---------- Supplied passage

No one’s ever told me outright that choosing flats — or high-top sneakers, or moto boots, or Toms, or the other lowly footwear alternatives piled high in my closet — is weak. But I’ve internalized the message nonetheless. I partly blame the fashion industry (never a hard thing to do). More so, I blame TV shows and movies, which never fail to depict powerful women marching down hallways or city streets (!) in pumps. And though I hate to admit it, I also blame the real, non-fictional women all around me on my morning commute, making me look (or feel?) bad as they head off to work in their high heels, each confident step indicating a certain degree of professional success.
That heels mark a woman as powerful is an insidious twist, with one sartorial tyranny swapped for another. Heels used to signal femininity of the mature, worldly, sophisticated variety. Even when worn by working women (think Joan on Mad Men), heels were a sign of womanhood first and foremost.

--------------------
---------- Collected data

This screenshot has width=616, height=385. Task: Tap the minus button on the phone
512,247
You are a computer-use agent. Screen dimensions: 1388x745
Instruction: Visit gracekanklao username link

--------------------

▶ Set task
Reproduce the entire passage on high heels and flats word for word, from its first sentence to its last.

▶ Correct result
No one’s ever told me outright that choosing flats — or high-top sneakers, or moto boots, or Toms, or the other lowly footwear alternatives piled high in my closet — is weak. But I’ve internalized the message nonetheless. I partly blame the fashion industry (never a hard thing to do). More so, I blame TV shows and movies, which never fail to depict powerful women marching down hallways or city streets (!) in pumps. And though I hate to admit it, I also blame the real, non-fictional women all around me on my morning commute, making me look (or feel?) bad as they head off to work in their high heels, each confident step indicating a certain degree of professional success.
That heels mark a woman as powerful is an insidious twist, with one sartorial tyranny swapped for another. Heels used to signal femininity of the mature, worldly, sophisticated variety. Even when worn by working women (think Joan on Mad Men), heels were a sign of womanhood first and foremost.